Researchers at Northeastern University (NU) have developed a groundbreaking robot capable of performing a wide range of tasks, including automated package delivery, Mars exploration, and search and rescue missions. Named the Multi-Modal Mobility Morphobot (M4), this robot draws inspiration from the diverse mobility skills exhibited by various animals, such as seals, chukar birds, and meerkats.

How does the Morphobot work?

The M4 has a unique ability to seamlessly switch between different mobility modes, enabling it to explore diverse environments and conquer challenging terrains with ease. Here’s how it all works, according to the Northeastern team:

“M4 repurposes its appendages with its transforming body and switchable shrouded propellers to switch to an unmanned ground vehicle (UGV), mobile inverted pendulum (MIP), unmanned aerial system (UAS), thruster-assisted MIP, legged locomotion, and loco manipulation in MIP mode,” the researchers note in their study.   
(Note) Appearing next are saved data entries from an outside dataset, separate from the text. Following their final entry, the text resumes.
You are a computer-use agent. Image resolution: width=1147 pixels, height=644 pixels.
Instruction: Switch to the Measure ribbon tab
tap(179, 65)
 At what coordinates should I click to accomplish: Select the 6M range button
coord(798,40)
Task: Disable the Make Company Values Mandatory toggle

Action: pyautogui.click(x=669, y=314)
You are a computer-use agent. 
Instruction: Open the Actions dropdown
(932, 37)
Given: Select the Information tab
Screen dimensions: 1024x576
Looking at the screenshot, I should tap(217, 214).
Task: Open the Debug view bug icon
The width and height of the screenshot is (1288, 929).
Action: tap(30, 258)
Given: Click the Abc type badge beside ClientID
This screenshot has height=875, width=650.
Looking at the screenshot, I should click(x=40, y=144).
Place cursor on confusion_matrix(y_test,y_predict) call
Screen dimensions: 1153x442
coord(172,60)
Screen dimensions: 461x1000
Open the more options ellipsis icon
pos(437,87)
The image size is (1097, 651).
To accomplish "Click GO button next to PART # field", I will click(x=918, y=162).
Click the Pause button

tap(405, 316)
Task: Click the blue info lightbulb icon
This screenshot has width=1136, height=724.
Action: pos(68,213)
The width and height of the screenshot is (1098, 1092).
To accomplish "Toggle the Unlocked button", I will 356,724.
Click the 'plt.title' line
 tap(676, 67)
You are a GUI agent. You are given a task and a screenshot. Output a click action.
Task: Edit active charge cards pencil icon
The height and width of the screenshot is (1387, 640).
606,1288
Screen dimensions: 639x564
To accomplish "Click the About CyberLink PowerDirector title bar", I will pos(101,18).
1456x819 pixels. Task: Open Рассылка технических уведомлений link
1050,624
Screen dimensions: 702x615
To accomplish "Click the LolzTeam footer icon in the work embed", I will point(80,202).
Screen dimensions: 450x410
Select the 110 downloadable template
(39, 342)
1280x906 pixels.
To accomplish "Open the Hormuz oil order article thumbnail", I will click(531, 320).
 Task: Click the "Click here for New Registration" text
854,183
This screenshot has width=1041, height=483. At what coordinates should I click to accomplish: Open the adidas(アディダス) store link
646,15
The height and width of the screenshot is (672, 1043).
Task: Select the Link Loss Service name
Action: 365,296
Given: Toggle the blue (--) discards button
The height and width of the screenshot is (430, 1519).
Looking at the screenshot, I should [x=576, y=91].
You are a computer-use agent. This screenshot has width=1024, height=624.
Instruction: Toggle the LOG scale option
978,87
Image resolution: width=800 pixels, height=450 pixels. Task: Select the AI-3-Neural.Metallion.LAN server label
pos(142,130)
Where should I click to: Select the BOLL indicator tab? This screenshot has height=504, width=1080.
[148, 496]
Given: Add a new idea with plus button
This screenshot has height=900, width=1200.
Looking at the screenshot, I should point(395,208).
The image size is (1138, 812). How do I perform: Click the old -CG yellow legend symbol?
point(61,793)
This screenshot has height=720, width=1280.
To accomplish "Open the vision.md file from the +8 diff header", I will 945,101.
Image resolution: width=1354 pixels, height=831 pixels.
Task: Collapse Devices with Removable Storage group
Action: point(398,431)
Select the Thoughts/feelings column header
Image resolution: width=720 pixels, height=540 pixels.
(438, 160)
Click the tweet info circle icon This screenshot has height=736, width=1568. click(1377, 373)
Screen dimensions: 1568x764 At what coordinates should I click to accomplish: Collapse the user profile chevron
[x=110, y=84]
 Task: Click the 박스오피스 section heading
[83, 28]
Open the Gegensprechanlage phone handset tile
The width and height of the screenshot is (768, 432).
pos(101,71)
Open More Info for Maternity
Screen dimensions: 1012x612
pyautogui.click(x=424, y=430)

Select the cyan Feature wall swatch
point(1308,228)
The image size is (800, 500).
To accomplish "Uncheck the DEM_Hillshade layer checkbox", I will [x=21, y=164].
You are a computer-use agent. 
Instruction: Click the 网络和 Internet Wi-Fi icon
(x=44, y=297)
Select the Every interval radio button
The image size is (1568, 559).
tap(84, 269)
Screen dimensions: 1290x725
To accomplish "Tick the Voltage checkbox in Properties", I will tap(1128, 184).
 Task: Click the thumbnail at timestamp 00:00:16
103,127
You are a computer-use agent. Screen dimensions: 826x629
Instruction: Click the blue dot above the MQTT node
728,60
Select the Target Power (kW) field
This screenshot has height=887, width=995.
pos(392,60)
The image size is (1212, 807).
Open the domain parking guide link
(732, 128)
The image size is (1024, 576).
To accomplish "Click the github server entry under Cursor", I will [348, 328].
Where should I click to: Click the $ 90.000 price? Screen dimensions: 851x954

To create the Morphobot, the researchers took inspiration from nature’s ingenuity, observing how certain animals adapt their limbs to suit their environmental requirements. For example, meerkats walk using all four limbs but when required, they can stand on two limbs like humans without any support. 

Seals use flippers for swimming but on land, they use the same pair of appendages to waddle, and Chukar birds use their wings to assist their legs during climbing or ascending on land. They designed Morphobot such that it could mimic the “limb repurposing” actions shown by all these animals.

“We tried to integrate aerial, legged, and wheeled robot technology in a single platform, including actuation and sensing capabilities from all of these disciplines,” Alireza Ramezani, one of the researchers and assistant professor of electrical and computer engineering at NU, told ZME Science. 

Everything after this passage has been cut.